*Your assignment:*
Within the listing, how many lines hold the word "item"? Give the number by itself.

*Dataset records:*
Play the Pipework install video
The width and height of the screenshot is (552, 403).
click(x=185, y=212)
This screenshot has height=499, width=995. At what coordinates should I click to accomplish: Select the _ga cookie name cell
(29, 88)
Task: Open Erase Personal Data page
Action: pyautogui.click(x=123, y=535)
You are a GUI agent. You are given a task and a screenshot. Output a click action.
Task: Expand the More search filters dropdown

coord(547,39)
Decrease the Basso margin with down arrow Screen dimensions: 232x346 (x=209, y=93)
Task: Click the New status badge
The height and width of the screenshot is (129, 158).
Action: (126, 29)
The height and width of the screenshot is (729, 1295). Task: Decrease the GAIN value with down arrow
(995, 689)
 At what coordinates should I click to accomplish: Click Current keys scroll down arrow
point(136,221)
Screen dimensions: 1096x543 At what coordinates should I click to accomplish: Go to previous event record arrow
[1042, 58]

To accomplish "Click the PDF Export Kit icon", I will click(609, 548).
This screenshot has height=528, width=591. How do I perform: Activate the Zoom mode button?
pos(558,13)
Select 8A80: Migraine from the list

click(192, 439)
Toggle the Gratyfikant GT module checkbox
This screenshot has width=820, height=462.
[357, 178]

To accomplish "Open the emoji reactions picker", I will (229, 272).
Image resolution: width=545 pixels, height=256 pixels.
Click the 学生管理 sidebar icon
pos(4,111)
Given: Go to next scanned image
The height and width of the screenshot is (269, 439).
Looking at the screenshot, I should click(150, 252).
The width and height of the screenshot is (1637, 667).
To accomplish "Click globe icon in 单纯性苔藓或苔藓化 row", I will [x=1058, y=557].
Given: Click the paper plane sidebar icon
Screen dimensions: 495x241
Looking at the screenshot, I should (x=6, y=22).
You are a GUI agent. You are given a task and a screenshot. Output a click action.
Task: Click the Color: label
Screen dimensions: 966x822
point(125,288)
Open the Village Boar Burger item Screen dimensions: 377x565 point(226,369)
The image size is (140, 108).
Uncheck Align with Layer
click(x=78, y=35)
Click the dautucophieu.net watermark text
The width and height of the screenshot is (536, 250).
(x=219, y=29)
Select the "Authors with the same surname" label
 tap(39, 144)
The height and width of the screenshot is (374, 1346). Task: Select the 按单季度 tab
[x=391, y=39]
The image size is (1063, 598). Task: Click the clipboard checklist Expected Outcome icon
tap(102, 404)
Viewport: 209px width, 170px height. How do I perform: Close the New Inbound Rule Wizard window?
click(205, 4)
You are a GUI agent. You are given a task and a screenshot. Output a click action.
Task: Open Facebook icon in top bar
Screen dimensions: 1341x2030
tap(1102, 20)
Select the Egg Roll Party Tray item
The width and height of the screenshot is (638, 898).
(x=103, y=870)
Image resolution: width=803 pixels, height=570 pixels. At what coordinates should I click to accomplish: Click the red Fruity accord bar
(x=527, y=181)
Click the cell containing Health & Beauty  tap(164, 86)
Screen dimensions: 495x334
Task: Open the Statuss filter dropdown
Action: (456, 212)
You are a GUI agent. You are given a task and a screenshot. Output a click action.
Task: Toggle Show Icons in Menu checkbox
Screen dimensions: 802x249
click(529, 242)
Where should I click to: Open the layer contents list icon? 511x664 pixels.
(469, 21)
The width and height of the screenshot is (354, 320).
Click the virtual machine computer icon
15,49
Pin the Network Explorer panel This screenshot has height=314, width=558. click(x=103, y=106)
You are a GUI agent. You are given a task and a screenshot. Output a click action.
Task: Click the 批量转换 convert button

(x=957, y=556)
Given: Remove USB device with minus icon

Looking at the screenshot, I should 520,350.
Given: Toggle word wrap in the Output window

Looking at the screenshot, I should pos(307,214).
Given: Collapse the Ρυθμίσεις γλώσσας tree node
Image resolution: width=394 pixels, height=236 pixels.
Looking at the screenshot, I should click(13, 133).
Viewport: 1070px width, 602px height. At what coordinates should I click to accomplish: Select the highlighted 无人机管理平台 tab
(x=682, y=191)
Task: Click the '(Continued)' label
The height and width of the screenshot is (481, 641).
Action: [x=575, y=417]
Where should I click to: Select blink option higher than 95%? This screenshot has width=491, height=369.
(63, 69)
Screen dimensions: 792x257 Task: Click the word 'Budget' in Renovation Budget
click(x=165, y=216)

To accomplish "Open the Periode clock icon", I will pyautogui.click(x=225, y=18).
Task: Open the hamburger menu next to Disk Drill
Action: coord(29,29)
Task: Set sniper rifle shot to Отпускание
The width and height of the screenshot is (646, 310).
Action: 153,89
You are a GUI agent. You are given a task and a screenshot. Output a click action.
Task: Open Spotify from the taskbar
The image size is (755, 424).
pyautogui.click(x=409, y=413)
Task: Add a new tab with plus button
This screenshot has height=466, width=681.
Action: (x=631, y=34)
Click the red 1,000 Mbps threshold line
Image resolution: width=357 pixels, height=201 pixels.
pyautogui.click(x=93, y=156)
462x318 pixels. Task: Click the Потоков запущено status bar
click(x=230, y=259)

*Task answer:*
2